# Family Birthday Dinner



## pchinvegas (Apr 12, 2013)

We had reservations last night for a birthday dinner at Benihana's at the Hilton here in Las Vegas. It was my grandson's 17th. We arrived and were shown to a table and then given a stranger ! WHAT? I realize that they do not want to use a cook to serve one person, but there were other single and duce tables in the other areas of the restaurant. She was nice, could not stop talking and informed us she was sick, oh joy !
The dinner was good, the cook was not very entertaining and the affair was way over priced but my grandson had a great time and that's really all that counts.


----------



## That Guy (Apr 12, 2013)

Sometimes, it's nice to meet strangers . . . other times, NOT!  She announces she's sick?  Thanks a lot!  All of a sudden, Hitchcock's _Strangers on a Train _comes to mind.  YIKES!

Glad you had a good time and HAPPY BIRTHDAY, grandson.  SEVENTEEN . . . whew!


----------



## SifuPhil (Apr 12, 2013)

Wait - you found time in mid-meal to dye your hair bright purple? 

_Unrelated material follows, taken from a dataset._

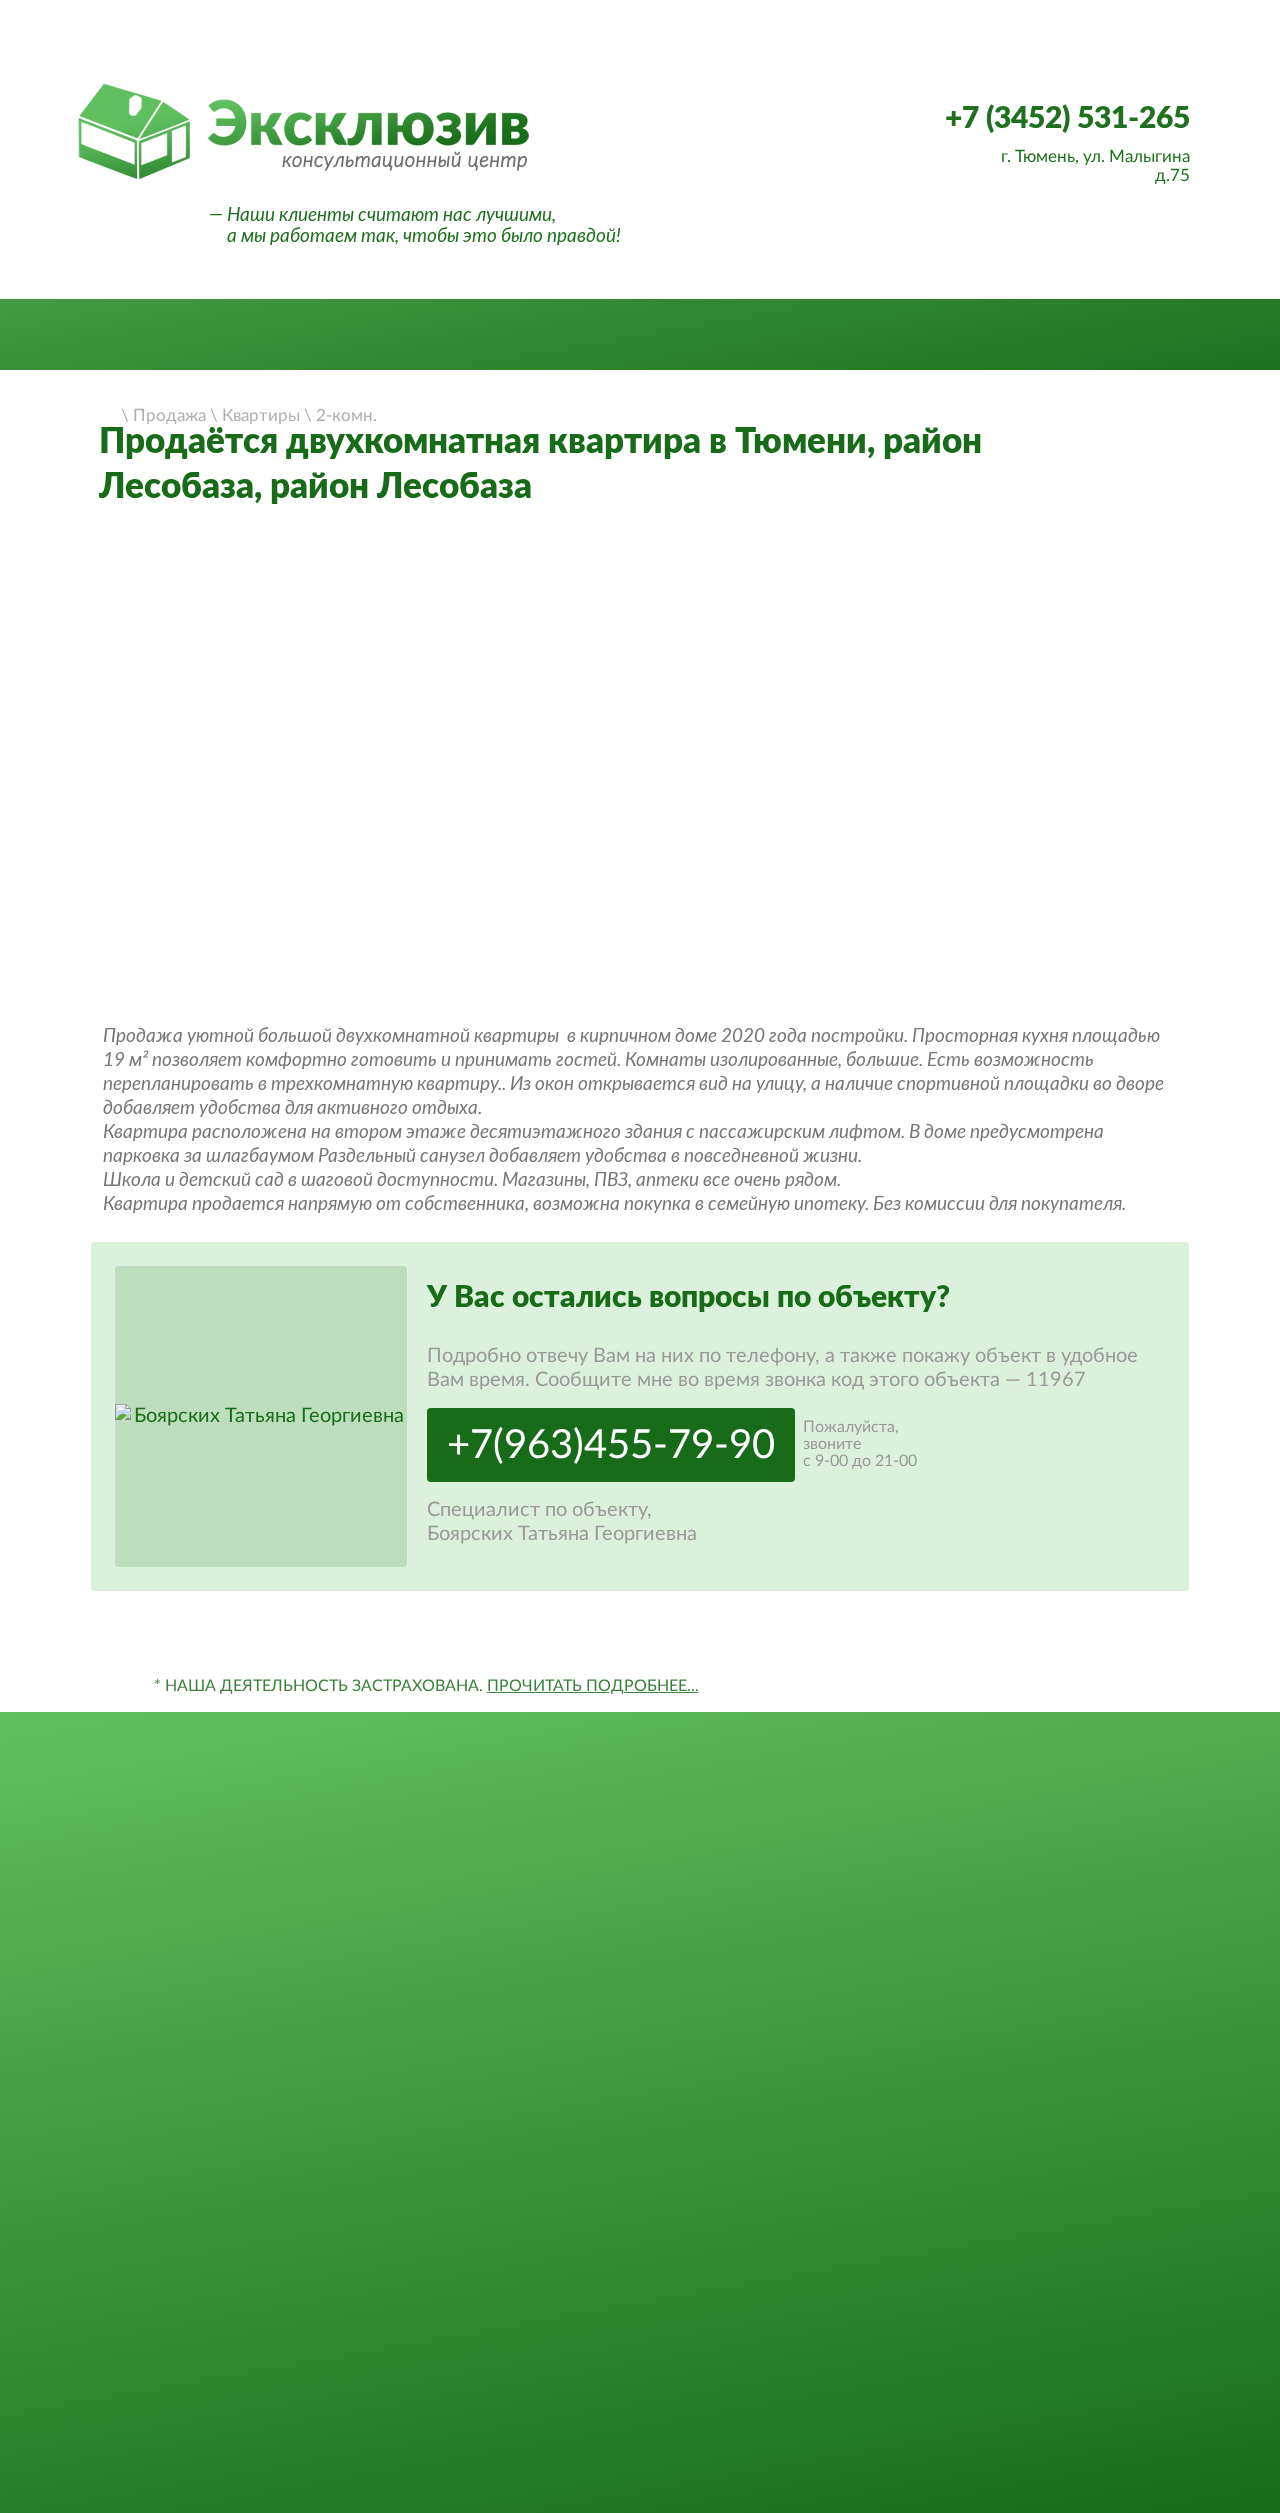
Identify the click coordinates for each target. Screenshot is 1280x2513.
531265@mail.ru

It was that sick stranger's idea, _wasn't_ it? Her and the unskilled chef forced you to do it, _didn't_ they?!?


----------



## rkunsaw (Apr 12, 2013)

Looking at the picture I'm trying to decide which one is the stranger. You all look pretty strange Oops, did I really say that?
I hope you all don't come down with some weird ailment.


----------



## SeaBreeze (Apr 12, 2013)

I'm not crazy about sitting with strangers either when having dinner out.  The couple of times that happened, it was large groups, so everyone pretty much kept to themselves, which is alright by me.  Personally, I wouldn't dine at a place like Benihana's if I was by myself.   BTW, nice family picture Pchinvegas!


----------



## Ozarkgal (Apr 12, 2013)

I definitely could not go into a Benihana's alone and be seated with a bunch of strangers. I don't even like to go into fast food restaurants alone...come to think of it, I pretty much don't like restaurants at all anymore, no matter who I'm with. Too many bad experiences. 

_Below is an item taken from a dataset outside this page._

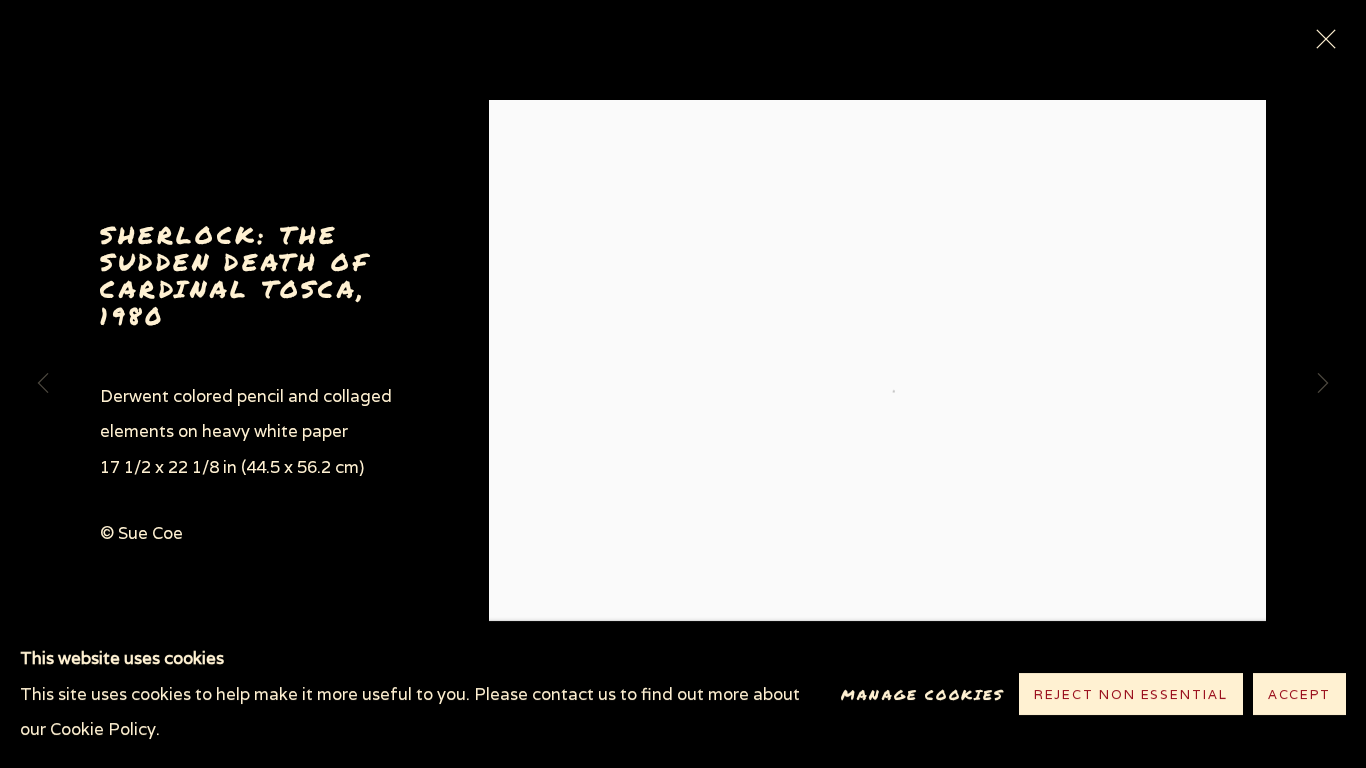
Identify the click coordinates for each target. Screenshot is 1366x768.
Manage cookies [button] (922, 694)
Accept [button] (1299, 695)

 Pch..Glad you were able to enjoy the family time, and your grandson had a nice birthday, despite the intrusion. At 17, it's nice he wants to spend his birthday with his grandmother.


----------



## SifuPhil (Apr 13, 2013)

Ozarkgal said:


> ... come to think of it, I pretty much don't like restaurants at all anymore, no matter who I'm with. Too many bad experiences.



I stopped going to so-called "buffets" many years ago when I watched people taking a piece of, say, roast beef, nibbling it, deciding they didn't like it and putting it back.

Kids wiping their noses then using the serving utensils.

People sneezing over the food, and NO the sneeze guards don't really help all that much.

My philosophy is that food that is meant to be hot should be _served_ that way, not luke-warm after sitting for 20 minutes under a heating lamp.

And when I served a short stint as a commercial cleaning business owner I got to see the inner workings of commercial kitchens ... no, thanks.


----------



## That Guy (Apr 13, 2013)

EEEEK!  I try not to think about who what when and where while enjoying mastication . . .


----------



## pchinvegas (Apr 19, 2013)

haha, the woman with the pink hair is my daughter, who donated a kidney to a stranger last year. The gray haired vixen in the picture of the family is me !
I enjoy meeting people but did not expect it at this time, and her being sick was not enjoyable.
rkunsaw, we really look strange to you?


----------



## SifuPhil (Apr 19, 2013)

That Guy said:


> EEEEK!  I try not to think about who what when and where while enjoying mastication . . .



People go blind from that, you know ...



pchinvegas said:


> haha, the woman with the pink hair is my daughter, who donated a kidney to a stranger last year. The gray haired vixen in the picture of the family is me !



Oh my goodness, I'm sorry! I thought it was the same person - you look so much alike!

(I'm sure YOU'LL be glad to hear that, but please don't tell HER - I have ENOUGH people hunting for me)


----------



## That Guy (Apr 20, 2013)

SifuPhil said:


> People go blind from that, you know ...



Just wearing my glasses, now . . .


----------



## lilpoppy1 (May 3, 2013)

EWW, I am never going to a buffet again. After reading that post.


----------



## That Guy (May 3, 2013)

I'm never reading a post like that again!


----------